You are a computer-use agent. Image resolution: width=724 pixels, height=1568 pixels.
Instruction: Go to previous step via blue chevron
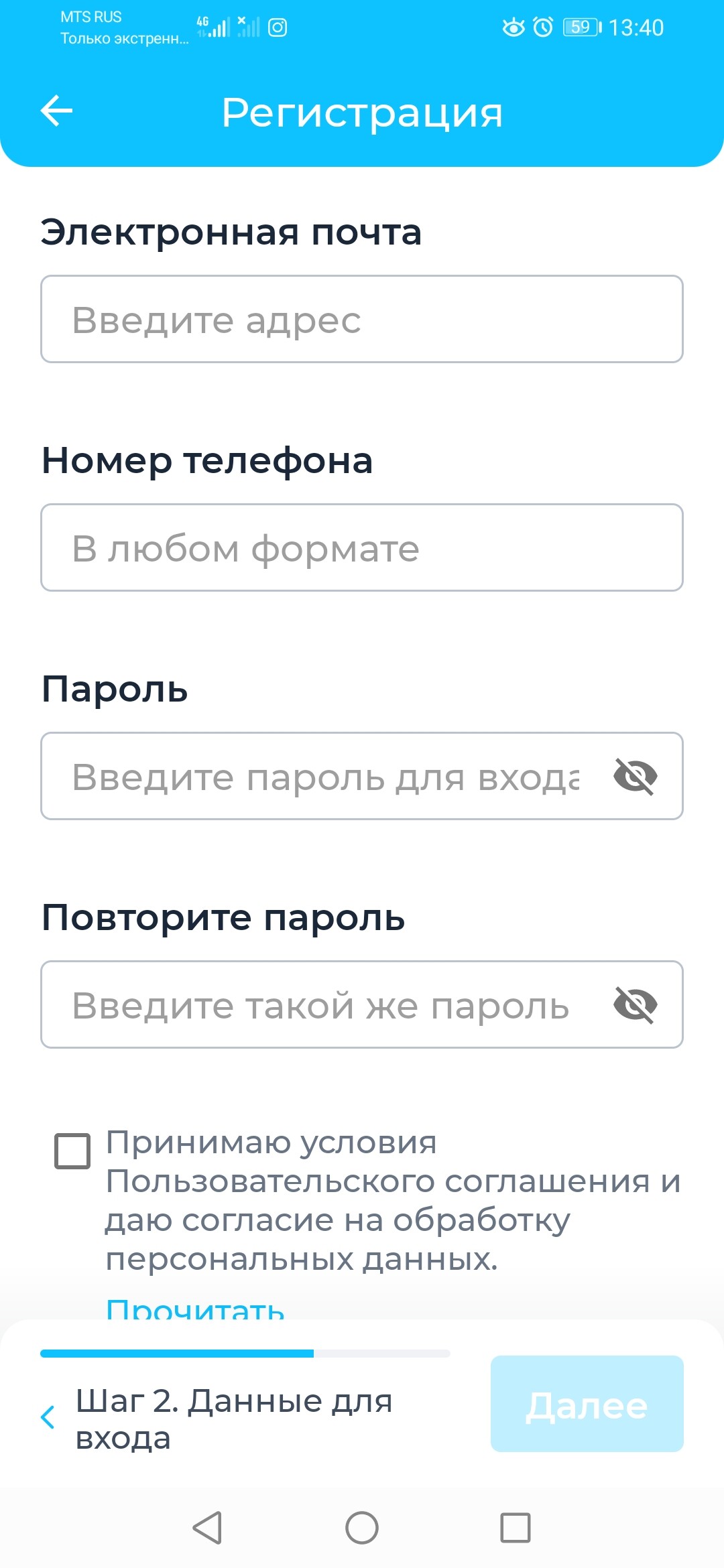point(48,1417)
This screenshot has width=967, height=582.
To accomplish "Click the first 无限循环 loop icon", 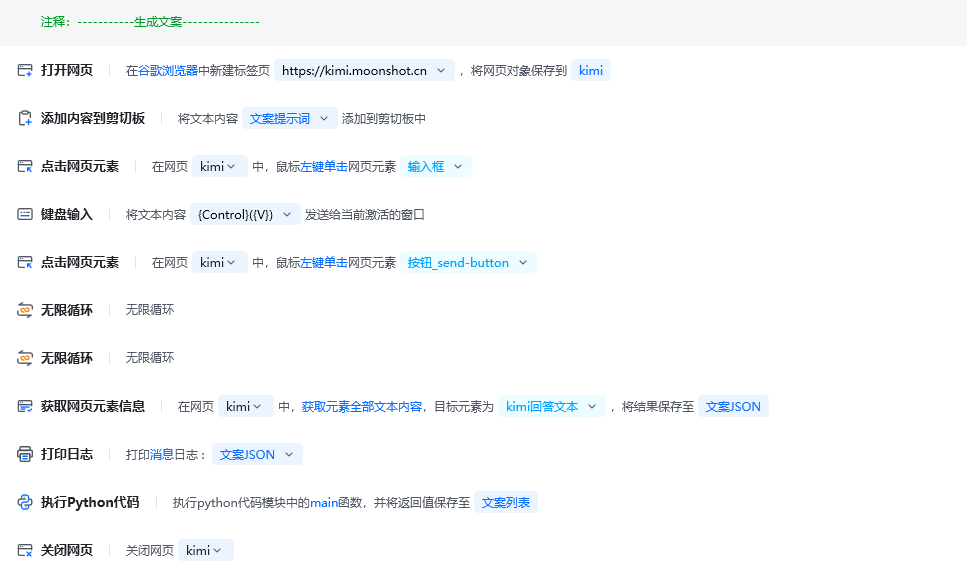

========================================

What this task involves. State how many lines of the listing hold the string "height"; reply with the number and nothing else.

Answer to this task. 2